-------- DATASET RECORDS --------

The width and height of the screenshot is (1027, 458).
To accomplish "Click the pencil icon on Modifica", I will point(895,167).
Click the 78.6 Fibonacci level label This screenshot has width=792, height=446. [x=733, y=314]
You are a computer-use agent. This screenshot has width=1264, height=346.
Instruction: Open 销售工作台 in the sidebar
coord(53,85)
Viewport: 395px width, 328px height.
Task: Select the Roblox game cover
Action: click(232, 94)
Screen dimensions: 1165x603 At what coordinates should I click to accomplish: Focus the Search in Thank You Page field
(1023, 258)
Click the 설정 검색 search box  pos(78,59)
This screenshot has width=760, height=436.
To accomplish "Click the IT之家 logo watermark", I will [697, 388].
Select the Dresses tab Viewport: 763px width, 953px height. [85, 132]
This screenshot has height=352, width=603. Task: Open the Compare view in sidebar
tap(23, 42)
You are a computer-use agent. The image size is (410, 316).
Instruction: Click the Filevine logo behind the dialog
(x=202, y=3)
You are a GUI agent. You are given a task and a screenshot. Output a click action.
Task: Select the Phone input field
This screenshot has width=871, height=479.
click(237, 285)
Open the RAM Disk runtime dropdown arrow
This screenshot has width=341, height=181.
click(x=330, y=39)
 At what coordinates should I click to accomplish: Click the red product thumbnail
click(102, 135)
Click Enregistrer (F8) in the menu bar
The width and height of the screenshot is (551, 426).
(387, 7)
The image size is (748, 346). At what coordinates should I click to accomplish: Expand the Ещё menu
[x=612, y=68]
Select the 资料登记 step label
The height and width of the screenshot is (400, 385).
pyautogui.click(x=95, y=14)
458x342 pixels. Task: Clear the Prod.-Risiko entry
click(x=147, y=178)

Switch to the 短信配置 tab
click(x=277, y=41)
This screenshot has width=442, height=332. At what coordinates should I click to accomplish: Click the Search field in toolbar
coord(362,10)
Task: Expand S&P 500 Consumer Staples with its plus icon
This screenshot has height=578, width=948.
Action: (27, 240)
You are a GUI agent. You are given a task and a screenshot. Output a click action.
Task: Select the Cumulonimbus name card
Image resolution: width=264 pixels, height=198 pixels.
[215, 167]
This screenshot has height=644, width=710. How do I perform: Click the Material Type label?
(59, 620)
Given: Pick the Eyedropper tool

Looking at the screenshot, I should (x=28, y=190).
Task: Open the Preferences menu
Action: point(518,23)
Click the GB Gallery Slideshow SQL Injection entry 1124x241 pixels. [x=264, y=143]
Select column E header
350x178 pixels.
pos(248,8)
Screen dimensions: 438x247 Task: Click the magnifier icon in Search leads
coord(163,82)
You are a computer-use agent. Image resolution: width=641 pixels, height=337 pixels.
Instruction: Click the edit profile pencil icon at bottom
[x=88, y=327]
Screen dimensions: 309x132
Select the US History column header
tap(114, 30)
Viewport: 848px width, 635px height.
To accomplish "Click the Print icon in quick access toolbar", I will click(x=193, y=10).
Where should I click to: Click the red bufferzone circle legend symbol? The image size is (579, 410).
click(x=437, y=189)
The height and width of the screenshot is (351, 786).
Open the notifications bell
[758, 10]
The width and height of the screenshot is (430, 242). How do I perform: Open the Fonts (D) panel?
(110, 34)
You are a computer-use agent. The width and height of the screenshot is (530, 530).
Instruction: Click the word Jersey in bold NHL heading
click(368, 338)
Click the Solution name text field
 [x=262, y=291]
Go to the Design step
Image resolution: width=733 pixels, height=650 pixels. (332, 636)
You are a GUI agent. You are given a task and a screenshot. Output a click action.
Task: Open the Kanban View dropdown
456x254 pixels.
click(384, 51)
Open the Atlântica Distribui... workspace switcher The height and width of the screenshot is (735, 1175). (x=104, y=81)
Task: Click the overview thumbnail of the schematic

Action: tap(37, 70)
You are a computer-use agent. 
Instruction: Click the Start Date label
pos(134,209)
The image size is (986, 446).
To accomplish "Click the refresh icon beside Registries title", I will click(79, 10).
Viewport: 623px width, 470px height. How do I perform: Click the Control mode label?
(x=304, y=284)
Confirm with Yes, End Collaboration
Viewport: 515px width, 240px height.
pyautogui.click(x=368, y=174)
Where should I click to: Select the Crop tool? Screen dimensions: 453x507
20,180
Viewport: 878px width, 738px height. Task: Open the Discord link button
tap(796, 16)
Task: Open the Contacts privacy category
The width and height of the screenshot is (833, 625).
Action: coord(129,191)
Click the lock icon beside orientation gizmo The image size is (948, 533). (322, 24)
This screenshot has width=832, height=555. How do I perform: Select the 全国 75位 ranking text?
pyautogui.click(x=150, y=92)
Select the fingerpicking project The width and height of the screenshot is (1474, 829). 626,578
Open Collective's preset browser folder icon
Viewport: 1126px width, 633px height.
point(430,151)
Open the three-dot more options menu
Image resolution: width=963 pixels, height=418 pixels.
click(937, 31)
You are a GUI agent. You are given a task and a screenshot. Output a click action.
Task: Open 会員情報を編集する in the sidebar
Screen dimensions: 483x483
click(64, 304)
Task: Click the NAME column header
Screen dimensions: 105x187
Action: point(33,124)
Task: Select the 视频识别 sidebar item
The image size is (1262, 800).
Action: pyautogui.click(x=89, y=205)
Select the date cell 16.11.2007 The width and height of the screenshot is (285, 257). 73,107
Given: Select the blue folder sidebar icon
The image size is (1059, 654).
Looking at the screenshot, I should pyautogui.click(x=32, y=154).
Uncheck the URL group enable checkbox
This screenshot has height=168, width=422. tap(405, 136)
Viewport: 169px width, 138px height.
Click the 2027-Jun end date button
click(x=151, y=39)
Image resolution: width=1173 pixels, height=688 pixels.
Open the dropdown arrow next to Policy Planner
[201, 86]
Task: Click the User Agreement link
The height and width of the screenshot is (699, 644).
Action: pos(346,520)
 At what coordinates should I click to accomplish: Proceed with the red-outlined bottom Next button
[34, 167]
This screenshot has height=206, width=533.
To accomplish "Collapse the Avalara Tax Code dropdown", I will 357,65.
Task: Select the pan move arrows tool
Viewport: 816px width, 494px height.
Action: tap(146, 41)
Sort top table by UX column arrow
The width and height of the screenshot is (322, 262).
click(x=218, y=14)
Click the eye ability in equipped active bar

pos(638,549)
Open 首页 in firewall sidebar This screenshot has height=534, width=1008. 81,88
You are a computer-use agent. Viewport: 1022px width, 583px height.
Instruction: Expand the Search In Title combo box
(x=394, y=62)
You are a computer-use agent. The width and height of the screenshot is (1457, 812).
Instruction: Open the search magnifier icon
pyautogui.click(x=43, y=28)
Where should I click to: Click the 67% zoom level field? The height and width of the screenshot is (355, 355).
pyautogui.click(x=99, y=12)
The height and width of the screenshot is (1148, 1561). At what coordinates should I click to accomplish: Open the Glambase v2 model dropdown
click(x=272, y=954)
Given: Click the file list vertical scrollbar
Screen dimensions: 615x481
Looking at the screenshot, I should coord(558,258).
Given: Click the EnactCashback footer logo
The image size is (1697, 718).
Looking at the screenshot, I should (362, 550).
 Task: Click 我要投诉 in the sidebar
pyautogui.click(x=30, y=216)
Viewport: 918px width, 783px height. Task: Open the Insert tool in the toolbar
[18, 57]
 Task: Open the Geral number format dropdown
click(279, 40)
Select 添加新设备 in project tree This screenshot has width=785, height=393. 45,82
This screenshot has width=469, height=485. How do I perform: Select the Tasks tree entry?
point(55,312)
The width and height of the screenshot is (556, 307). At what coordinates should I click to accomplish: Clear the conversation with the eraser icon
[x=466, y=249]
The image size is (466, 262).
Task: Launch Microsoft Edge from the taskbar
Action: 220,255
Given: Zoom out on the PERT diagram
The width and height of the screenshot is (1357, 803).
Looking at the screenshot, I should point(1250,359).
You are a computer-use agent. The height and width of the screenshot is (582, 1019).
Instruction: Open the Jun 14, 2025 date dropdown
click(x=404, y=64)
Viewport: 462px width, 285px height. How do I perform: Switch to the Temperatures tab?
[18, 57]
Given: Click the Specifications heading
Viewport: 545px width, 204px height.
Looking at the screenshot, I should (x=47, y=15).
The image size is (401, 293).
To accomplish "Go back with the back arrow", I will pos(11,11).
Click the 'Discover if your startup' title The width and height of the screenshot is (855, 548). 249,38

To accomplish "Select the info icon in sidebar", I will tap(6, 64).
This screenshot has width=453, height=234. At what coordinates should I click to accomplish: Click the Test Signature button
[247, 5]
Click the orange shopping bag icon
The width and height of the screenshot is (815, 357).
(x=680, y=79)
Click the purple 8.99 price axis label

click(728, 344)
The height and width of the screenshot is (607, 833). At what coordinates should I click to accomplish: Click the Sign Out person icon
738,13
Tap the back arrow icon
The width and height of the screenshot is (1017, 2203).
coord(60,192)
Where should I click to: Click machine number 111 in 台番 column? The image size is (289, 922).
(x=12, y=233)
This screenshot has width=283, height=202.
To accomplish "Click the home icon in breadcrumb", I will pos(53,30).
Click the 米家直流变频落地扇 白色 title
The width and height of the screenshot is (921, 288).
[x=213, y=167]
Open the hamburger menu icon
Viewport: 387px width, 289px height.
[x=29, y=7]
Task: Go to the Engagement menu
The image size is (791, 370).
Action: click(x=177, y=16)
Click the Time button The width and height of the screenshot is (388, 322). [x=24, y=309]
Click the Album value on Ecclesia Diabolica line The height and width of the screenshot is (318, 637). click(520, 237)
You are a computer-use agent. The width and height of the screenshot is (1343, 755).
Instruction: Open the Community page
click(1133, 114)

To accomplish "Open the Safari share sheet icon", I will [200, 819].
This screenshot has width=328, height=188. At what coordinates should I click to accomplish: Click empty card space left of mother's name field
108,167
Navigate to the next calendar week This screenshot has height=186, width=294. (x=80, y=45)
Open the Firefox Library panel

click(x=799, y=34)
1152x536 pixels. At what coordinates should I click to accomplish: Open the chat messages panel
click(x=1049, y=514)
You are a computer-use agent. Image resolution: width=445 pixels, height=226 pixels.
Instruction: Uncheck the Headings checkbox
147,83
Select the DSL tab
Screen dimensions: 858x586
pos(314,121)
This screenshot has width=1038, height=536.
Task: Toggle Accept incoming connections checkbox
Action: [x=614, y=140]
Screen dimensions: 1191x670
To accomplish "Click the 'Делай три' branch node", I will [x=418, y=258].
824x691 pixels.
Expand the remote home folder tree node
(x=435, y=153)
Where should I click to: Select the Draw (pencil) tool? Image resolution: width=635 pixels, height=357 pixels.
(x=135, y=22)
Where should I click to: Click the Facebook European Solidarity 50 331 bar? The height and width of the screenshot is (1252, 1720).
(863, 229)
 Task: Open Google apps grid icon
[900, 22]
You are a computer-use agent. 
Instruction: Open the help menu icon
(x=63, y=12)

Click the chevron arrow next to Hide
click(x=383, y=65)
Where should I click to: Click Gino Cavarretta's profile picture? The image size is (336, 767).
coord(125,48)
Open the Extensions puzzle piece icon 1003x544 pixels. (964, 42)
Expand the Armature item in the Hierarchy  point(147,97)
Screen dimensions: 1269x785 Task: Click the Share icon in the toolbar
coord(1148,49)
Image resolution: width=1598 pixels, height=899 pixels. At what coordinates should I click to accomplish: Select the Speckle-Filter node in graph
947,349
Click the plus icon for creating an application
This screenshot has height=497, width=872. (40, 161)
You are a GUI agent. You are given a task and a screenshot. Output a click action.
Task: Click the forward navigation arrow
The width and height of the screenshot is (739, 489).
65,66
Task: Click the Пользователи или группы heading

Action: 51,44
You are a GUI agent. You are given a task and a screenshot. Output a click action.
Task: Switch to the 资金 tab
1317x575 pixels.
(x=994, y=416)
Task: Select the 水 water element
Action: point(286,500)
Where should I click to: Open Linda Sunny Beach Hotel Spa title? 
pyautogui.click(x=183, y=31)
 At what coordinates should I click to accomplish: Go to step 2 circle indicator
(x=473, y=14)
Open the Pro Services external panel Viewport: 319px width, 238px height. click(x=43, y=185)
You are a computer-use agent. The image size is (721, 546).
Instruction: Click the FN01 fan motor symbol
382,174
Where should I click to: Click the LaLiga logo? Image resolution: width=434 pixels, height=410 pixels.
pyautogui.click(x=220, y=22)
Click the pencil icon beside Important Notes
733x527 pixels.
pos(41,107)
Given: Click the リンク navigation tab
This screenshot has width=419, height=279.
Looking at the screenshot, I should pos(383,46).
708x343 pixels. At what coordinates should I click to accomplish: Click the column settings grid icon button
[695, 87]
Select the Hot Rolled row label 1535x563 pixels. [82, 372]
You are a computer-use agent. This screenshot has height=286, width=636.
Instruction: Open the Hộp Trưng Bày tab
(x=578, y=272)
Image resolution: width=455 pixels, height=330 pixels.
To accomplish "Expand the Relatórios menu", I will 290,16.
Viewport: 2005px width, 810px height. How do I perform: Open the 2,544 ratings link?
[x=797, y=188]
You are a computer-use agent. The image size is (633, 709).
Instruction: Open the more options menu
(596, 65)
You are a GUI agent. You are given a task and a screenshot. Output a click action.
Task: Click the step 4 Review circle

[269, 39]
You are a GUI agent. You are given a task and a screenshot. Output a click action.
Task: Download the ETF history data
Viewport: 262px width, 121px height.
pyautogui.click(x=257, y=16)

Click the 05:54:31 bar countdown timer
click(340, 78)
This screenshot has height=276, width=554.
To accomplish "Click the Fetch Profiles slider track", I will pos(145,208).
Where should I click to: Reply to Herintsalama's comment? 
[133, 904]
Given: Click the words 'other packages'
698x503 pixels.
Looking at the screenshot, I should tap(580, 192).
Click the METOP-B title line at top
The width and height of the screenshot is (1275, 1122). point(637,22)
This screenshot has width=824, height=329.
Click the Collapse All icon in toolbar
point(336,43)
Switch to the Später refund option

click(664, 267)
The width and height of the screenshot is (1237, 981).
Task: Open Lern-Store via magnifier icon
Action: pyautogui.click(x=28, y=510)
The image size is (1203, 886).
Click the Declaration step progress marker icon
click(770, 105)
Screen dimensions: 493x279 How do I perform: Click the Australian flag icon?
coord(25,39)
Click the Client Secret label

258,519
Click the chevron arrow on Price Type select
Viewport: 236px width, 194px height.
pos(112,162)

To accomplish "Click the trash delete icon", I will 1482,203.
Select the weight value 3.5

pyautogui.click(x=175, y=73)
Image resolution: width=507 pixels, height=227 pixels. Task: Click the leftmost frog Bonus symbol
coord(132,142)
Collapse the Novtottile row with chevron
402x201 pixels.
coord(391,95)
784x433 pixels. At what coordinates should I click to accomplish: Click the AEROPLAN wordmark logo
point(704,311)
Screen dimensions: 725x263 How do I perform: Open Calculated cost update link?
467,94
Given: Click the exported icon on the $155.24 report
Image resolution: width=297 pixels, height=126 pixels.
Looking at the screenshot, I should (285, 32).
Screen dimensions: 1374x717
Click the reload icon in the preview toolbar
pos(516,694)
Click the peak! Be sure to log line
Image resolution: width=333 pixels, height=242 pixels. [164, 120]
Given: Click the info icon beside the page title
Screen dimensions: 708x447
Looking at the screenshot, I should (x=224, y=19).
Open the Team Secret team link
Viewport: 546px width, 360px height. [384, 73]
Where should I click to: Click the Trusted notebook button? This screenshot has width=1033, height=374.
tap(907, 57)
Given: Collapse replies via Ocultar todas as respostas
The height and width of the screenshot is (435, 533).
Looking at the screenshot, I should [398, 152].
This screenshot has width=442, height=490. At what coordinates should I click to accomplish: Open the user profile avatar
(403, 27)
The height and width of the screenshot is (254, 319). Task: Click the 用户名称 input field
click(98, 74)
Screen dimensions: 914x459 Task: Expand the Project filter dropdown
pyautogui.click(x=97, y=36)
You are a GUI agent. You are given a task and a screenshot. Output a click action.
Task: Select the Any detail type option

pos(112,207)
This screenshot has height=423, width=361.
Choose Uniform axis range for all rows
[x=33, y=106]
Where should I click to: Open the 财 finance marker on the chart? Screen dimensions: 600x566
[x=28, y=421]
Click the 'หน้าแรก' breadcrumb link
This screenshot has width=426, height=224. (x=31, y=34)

--------

TASK DETAILS:
Your response should hold the lines from the first line of the entries above through the line with "Task: Select the Cumulonimbus name card", each retyped exactly, and nothing else.

COMPLETED TASK:
The width and height of the screenshot is (1027, 458).
To accomplish "Click the pencil icon on Modifica", I will point(895,167).
Click the 78.6 Fibonacci level label This screenshot has width=792, height=446. [x=733, y=314]
You are a computer-use agent. This screenshot has width=1264, height=346.
Instruction: Open 销售工作台 in the sidebar
coord(53,85)
Viewport: 395px width, 328px height.
Task: Select the Roblox game cover
Action: click(232, 94)
Screen dimensions: 1165x603 At what coordinates should I click to accomplish: Focus the Search in Thank You Page field
(1023, 258)
Click the 설정 검색 search box  pos(78,59)
This screenshot has width=760, height=436.
To accomplish "Click the IT之家 logo watermark", I will [697, 388].
Select the Dresses tab Viewport: 763px width, 953px height. [85, 132]
This screenshot has height=352, width=603. Task: Open the Compare view in sidebar
tap(23, 42)
You are a computer-use agent. The image size is (410, 316).
Instruction: Click the Filevine logo behind the dialog
(x=202, y=3)
You are a GUI agent. You are given a task and a screenshot. Output a click action.
Task: Select the Phone input field
This screenshot has width=871, height=479.
click(237, 285)
Open the RAM Disk runtime dropdown arrow
This screenshot has width=341, height=181.
click(x=330, y=39)
 At what coordinates should I click to accomplish: Click the red product thumbnail
click(102, 135)
Click Enregistrer (F8) in the menu bar
The width and height of the screenshot is (551, 426).
(387, 7)
The image size is (748, 346). At what coordinates should I click to accomplish: Expand the Ещё menu
[x=612, y=68]
Select the 资料登记 step label
The height and width of the screenshot is (400, 385).
pyautogui.click(x=95, y=14)
458x342 pixels. Task: Clear the Prod.-Risiko entry
click(x=147, y=178)

Switch to the 短信配置 tab
click(x=277, y=41)
This screenshot has width=442, height=332. At what coordinates should I click to accomplish: Click the Search field in toolbar
coord(362,10)
Task: Expand S&P 500 Consumer Staples with its plus icon
This screenshot has height=578, width=948.
Action: (27, 240)
You are a GUI agent. You are given a task and a screenshot. Output a click action.
Task: Select the Cumulonimbus name card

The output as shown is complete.